Pelantikan dan pengukuhan KT Kota Kendari yang dihadiri camat dan lurah se Kota Kendari itu ditegaskan oleh pengganti Adriatma Dwi Putra itu sebagai ajang silaturahmi. Diakhir acara Sulkarnain berpesan bahwa meskipun dalam suasana pesta politik namun tak ada red karpet bagi caleg meskipun anggota KT. “Silahkan berkompetisi, dalam suasana politik ini tidak ada red karpet bagi caleg, silahkan bebas berkompetisi,” tegasnya.
Sementara itu Sudarmanto Saeka, SE MSi Ketua KT Provinsi Sulawesi Tenggara (Sultra), mendahului sambutan Walikota Kendari Sulkarnain K, mengatakan kepada pengurus KT Kota Kendari untuk tidak membiarkan Walikota Kendari bekerja sendiri serta berharap agar KT Kota Kendari dapat bersinergi dengan masyarakat dan pemerintah. “Kami dari pengurus Karang Taruna Provinsi berupaya mendatangkan program dari pusat untuk Karang Taruna baik tingkat provinsi maupun kota,” ungkap caleg nomor urut satu dari Partai Nasdem Dapil Kota Kendari ini yang masih berstatus anggota DPRD Provinsi Sultra.

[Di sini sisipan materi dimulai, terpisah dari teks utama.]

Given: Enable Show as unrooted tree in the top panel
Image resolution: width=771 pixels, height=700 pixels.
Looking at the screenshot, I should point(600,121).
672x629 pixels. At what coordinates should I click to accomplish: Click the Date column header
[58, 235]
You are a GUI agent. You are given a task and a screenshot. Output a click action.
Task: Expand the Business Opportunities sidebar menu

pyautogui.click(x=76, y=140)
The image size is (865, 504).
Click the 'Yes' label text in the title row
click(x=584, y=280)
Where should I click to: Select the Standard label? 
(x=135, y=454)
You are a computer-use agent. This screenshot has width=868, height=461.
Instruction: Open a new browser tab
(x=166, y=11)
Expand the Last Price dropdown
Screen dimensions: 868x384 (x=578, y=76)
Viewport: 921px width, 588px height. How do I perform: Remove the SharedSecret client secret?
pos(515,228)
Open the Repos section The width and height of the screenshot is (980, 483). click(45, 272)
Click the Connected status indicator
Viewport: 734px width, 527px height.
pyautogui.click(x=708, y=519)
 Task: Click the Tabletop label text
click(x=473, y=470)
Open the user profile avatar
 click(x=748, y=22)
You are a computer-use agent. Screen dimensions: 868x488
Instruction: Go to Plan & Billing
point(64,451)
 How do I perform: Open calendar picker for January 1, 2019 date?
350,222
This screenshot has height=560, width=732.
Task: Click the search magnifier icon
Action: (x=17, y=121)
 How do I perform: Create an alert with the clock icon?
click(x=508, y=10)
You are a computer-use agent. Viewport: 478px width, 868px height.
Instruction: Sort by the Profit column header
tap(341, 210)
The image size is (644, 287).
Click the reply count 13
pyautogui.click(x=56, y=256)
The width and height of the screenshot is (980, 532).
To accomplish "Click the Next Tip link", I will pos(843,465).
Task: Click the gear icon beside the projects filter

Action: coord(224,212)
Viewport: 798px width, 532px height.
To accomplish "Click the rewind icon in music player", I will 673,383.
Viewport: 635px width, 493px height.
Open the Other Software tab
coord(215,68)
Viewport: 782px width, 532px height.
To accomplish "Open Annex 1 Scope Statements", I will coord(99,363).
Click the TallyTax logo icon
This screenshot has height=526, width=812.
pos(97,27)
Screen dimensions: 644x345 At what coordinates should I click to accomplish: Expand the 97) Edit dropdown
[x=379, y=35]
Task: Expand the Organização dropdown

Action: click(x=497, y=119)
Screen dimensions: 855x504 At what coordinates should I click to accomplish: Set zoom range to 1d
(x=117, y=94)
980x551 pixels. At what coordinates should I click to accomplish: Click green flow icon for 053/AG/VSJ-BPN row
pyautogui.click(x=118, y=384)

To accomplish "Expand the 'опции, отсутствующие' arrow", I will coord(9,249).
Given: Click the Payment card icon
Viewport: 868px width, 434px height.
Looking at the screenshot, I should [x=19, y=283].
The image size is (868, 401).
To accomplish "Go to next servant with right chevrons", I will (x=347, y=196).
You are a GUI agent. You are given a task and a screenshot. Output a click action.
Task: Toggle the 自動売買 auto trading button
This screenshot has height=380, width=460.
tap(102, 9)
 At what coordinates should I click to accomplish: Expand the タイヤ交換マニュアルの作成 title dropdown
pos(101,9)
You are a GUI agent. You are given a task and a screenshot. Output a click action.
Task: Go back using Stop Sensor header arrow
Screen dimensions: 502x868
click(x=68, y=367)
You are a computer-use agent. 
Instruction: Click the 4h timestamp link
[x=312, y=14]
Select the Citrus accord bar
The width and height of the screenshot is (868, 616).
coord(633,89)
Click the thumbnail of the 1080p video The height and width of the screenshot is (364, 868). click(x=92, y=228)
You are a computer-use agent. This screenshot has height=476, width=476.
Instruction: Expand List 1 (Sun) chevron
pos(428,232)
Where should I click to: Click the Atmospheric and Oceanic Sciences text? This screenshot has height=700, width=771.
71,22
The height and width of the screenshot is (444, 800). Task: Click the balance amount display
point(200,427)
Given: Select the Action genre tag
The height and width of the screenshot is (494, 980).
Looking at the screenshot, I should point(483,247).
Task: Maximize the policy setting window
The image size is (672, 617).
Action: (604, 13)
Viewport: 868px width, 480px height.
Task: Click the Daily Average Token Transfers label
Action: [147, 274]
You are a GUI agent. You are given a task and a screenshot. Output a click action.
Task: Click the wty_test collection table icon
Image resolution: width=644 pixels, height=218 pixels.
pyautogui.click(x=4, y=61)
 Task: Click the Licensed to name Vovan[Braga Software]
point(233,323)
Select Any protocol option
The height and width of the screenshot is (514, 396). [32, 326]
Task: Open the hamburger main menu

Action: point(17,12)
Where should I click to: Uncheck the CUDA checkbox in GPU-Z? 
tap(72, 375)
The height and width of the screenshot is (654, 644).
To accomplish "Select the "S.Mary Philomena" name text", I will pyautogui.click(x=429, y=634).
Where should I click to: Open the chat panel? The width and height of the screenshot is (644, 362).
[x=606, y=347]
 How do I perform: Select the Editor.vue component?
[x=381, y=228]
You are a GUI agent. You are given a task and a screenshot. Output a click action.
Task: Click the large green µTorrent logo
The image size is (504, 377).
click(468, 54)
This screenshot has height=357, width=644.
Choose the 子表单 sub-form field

Ketua KT Kota Kendari dr Jabar Al Jufri di dampingi Wakil Ketua I Ridlan Nurung, S.Sos, mengungkapkan bahwa usai pengukuhan organisasi yang dipimpinnya akan segera melakukan konsolidasi kepengurusan KT se kecamatan dan kelurahan di Kota Kendari.
Adapun Gebrakan yang direncanakannya adalah pemberdayaan komunitas sesuai kearifan potensi yang ada di tiap kelurahan.
“Kelurahan yang punya potensidiberdayakan sesuai potensi sumber dayanya, misalnya pemberdayaan perikanan untuk kelurahan pesisir laut seperti Lapulu,” ungkap lelaki yang berprofesi dokter ini, namun mencoba terjun ke politik dengan harapan bisa mempengaruhi perubahan pada sistem kesehatan di Kota Kendari.